● MATERIAL FOR THIS EXERCISE:

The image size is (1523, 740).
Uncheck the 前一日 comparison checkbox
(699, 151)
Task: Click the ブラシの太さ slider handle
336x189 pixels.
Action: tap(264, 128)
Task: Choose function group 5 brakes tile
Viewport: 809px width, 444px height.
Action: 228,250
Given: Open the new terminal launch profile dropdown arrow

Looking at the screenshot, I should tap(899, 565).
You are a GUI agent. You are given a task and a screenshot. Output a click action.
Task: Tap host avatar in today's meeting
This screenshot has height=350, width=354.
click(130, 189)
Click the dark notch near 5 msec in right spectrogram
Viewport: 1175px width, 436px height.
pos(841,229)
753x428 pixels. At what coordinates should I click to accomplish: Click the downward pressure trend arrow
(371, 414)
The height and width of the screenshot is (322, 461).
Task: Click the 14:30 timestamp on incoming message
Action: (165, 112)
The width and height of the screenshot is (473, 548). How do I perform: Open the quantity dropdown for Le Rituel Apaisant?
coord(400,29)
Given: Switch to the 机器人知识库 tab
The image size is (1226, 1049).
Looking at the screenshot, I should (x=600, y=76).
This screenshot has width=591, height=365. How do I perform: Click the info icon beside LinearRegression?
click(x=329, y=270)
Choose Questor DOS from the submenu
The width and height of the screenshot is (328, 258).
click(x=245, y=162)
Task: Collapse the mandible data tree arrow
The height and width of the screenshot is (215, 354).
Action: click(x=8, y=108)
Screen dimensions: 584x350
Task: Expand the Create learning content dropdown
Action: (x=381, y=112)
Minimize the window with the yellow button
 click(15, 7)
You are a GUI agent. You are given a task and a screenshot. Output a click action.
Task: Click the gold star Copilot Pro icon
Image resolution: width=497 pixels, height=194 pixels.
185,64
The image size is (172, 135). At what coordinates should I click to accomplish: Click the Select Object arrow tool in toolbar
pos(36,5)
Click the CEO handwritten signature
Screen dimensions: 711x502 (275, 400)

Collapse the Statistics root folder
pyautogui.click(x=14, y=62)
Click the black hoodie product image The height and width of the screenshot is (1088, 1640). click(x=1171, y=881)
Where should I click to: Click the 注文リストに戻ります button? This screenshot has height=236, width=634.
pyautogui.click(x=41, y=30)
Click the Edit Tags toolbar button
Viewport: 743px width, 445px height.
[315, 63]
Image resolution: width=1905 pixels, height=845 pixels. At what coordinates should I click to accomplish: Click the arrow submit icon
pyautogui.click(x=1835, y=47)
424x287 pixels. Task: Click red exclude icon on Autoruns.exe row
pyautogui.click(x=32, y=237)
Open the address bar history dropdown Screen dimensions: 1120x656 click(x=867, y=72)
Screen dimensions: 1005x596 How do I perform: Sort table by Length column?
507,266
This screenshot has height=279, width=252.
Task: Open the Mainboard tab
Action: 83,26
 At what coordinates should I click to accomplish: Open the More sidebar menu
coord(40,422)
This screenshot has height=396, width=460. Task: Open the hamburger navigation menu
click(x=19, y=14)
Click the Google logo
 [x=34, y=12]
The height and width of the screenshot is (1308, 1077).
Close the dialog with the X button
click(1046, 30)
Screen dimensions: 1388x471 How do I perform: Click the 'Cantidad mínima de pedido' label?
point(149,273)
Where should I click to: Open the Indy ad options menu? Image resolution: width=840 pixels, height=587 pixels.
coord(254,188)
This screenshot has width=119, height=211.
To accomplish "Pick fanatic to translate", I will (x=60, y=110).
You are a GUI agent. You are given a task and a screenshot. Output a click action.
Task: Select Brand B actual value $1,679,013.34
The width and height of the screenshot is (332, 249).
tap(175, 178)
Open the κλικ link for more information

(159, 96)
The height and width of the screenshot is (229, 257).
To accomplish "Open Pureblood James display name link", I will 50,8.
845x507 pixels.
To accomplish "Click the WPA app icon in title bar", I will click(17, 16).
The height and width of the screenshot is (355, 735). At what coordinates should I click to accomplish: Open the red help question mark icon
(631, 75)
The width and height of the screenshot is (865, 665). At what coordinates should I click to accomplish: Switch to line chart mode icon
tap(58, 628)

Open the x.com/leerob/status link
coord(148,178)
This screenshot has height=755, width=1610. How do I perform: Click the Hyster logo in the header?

● WORK ITEM:
Across the records above, show each line containing the word "will".

● SOLVED EXERCISE:
To accomplish "Pick fanatic to translate", I will (x=60, y=110).
To accomplish "Open Pureblood James display name link", I will 50,8.
To accomplish "Click the WPA app icon in title bar", I will click(17, 16).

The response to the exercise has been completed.